### What needs to be done
Among the entries below, only the lines starting at the one with "Instruction: Click the magnifier" and ending at the one with "Viewport: 1222px width, 543px height.", both included, are to be printed exactly.

== Segment start ==

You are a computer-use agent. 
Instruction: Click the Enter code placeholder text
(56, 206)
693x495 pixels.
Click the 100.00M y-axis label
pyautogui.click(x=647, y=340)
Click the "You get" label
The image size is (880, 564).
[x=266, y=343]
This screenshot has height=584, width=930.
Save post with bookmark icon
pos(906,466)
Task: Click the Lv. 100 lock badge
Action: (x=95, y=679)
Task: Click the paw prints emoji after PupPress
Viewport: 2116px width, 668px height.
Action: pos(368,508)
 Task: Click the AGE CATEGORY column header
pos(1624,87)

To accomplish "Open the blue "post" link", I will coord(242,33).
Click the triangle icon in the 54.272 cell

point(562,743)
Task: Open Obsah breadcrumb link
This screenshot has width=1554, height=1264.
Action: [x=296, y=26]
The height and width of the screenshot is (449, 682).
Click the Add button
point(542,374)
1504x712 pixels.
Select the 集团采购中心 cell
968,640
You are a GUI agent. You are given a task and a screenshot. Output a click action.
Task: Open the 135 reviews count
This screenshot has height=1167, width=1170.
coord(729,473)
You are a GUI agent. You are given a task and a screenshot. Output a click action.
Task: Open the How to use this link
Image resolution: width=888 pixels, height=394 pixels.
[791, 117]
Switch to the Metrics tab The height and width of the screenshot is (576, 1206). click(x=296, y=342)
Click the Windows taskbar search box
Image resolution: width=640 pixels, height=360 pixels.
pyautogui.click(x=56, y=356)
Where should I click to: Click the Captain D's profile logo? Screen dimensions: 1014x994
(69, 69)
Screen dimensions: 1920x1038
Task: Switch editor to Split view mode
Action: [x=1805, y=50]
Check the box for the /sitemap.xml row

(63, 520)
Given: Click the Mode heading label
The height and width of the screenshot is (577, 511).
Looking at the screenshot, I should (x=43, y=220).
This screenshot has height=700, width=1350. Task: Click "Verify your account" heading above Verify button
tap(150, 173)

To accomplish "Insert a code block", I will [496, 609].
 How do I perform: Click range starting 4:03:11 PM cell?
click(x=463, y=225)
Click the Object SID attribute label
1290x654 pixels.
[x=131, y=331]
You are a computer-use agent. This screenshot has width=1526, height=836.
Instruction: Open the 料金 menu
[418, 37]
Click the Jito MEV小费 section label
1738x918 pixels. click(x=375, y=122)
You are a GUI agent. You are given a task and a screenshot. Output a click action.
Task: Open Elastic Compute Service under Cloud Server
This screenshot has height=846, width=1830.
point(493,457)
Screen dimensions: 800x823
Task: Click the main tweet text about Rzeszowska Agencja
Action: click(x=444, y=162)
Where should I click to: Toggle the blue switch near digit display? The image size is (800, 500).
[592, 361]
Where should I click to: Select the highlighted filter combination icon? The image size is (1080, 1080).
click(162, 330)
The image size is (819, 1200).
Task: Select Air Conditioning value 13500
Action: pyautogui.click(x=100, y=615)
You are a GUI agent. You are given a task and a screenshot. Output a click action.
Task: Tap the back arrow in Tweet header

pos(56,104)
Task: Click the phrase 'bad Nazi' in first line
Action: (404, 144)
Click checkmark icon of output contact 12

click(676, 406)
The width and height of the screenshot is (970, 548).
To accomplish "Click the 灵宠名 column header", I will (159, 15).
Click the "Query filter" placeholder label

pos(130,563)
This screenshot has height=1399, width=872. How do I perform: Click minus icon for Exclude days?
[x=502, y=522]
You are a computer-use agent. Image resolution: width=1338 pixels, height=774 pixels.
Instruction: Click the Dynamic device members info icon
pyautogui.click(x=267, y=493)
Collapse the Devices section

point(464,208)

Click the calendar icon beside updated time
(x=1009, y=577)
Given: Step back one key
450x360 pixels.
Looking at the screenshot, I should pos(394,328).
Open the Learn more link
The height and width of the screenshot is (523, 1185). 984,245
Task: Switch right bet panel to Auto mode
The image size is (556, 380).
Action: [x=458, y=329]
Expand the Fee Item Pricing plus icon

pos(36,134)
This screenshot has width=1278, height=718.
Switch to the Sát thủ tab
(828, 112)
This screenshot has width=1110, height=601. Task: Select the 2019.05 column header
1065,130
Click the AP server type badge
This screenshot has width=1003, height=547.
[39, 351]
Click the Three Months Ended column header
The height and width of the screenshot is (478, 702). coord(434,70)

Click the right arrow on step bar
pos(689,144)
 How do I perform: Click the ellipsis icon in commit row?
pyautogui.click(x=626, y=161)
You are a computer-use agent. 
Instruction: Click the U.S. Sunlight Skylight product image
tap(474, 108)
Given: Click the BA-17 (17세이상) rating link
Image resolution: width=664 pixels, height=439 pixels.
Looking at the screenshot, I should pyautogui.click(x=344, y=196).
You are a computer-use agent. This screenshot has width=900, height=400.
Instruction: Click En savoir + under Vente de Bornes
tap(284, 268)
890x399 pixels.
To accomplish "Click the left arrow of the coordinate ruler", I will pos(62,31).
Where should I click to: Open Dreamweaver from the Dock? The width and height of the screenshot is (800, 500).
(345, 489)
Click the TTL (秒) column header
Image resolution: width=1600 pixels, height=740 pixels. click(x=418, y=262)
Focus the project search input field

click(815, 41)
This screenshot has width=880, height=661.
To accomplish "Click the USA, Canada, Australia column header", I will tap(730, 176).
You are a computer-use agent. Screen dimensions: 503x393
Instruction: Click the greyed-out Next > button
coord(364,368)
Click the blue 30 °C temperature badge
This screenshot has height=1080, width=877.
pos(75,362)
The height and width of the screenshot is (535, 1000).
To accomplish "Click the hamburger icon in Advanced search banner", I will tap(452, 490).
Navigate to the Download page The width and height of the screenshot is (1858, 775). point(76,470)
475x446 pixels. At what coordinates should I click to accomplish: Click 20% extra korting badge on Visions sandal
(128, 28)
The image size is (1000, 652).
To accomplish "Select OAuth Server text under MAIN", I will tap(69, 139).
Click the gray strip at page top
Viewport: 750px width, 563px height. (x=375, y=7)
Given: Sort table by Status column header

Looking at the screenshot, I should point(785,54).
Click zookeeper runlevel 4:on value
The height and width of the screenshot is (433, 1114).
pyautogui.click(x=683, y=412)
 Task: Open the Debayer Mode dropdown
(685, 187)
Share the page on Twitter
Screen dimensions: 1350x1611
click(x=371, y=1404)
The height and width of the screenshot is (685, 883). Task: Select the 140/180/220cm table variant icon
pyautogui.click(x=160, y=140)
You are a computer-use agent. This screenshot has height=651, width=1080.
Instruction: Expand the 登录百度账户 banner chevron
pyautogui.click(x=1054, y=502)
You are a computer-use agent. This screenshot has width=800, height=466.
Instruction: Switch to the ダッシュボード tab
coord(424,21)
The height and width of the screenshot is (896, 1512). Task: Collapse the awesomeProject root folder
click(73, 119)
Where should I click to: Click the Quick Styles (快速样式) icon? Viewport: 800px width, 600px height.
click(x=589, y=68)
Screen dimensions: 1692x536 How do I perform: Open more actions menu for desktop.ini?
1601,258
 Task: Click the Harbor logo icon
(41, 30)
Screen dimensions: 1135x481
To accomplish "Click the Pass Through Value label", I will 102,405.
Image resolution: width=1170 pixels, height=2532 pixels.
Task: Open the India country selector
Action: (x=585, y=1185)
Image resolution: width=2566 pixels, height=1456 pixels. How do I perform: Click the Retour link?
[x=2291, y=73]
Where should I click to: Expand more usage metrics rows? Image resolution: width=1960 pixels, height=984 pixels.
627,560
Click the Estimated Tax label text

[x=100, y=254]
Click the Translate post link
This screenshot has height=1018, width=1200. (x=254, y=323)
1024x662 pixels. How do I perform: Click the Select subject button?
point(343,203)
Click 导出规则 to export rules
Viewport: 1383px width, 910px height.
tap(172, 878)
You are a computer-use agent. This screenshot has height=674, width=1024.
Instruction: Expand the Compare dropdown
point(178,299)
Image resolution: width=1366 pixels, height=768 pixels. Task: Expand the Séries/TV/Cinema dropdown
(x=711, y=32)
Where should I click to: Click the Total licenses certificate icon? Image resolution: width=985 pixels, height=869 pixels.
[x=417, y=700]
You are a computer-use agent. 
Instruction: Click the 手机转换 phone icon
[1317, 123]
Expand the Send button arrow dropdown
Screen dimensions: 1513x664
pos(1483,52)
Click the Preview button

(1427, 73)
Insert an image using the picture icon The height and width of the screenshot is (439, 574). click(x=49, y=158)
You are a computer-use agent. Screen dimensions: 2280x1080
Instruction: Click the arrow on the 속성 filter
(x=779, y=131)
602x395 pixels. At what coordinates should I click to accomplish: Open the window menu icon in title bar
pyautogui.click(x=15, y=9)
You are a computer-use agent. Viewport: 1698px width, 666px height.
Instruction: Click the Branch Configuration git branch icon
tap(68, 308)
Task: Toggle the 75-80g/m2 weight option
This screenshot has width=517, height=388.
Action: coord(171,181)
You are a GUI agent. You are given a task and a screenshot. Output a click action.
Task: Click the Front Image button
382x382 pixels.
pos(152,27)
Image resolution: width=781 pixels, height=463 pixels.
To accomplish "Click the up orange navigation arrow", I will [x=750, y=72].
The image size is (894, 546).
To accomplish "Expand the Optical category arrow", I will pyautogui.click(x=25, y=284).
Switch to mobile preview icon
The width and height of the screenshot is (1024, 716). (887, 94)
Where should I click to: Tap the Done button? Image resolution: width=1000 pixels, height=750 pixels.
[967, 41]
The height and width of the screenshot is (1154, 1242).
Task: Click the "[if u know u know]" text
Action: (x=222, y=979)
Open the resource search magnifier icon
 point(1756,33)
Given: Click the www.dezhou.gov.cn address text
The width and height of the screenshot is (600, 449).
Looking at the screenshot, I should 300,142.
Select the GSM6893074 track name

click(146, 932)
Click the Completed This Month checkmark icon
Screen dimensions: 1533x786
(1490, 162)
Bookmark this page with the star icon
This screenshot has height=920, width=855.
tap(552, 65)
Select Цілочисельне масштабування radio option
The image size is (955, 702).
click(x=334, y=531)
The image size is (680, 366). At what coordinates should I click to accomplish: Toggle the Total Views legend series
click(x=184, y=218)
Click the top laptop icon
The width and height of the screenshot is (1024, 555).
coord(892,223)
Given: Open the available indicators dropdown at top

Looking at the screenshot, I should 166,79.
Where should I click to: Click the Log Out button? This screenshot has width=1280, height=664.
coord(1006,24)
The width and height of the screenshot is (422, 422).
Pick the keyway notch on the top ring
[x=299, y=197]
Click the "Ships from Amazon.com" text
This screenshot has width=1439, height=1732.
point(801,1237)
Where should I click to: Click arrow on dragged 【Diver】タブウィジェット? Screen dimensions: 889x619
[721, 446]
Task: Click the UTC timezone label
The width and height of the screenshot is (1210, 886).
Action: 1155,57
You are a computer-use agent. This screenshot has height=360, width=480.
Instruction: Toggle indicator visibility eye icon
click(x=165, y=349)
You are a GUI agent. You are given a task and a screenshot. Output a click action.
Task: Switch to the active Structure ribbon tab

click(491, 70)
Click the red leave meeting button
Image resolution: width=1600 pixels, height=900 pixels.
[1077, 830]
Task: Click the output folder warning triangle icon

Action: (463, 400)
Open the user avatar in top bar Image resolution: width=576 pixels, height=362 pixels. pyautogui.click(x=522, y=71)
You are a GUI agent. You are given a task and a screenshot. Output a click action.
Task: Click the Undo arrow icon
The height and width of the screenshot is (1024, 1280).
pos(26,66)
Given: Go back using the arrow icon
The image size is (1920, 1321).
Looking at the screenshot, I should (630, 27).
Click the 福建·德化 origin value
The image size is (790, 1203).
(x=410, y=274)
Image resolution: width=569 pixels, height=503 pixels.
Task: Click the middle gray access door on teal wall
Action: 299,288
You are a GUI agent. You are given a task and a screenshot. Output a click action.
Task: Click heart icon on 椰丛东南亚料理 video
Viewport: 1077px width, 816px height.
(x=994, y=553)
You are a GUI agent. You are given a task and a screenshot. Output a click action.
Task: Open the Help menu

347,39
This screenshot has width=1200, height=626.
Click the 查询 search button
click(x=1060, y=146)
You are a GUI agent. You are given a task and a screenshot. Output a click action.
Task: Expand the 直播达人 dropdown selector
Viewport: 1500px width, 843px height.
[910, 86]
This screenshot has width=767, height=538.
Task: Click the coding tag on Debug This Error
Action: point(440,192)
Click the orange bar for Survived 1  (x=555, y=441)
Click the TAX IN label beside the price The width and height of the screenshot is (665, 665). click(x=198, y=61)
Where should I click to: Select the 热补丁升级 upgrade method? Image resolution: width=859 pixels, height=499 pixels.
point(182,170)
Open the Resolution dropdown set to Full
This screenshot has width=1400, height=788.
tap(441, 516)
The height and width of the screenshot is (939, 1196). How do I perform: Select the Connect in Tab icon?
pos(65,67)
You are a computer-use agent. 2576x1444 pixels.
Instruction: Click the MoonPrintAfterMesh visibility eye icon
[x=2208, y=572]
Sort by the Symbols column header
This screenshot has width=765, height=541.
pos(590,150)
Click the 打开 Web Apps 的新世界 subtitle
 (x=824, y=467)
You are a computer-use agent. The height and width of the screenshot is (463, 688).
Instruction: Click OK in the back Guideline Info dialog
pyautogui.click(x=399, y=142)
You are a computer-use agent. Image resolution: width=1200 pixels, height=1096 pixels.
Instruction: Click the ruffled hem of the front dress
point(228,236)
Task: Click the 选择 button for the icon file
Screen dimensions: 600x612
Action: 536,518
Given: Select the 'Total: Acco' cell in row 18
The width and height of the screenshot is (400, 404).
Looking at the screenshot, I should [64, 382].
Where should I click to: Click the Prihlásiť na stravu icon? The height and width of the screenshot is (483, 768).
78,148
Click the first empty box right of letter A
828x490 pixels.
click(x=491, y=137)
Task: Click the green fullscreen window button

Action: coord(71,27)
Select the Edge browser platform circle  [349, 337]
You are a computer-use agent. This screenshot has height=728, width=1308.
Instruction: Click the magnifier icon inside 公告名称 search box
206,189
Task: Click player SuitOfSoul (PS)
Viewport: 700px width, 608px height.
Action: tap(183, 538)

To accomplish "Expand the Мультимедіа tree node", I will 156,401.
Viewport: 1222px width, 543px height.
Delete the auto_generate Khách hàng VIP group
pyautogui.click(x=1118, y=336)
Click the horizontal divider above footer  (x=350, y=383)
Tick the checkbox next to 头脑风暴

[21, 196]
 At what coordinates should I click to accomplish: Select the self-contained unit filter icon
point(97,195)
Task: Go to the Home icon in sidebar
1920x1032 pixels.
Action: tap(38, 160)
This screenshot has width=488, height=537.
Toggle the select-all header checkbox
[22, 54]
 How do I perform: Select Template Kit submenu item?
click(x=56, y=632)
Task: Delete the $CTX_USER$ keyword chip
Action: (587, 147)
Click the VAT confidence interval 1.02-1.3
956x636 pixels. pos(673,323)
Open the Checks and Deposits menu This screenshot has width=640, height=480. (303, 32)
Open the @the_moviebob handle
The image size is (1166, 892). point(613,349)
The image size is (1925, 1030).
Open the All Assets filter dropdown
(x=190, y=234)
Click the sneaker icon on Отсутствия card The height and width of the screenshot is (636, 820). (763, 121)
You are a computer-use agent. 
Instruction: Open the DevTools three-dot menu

== Segment end ==

### Written solution
Instruction: Click the magnifier icon inside 公告名称 search box
206,189
Task: Click player SuitOfSoul (PS)
Viewport: 700px width, 608px height.
Action: tap(183, 538)

To accomplish "Expand the Мультимедіа tree node", I will 156,401.
Viewport: 1222px width, 543px height.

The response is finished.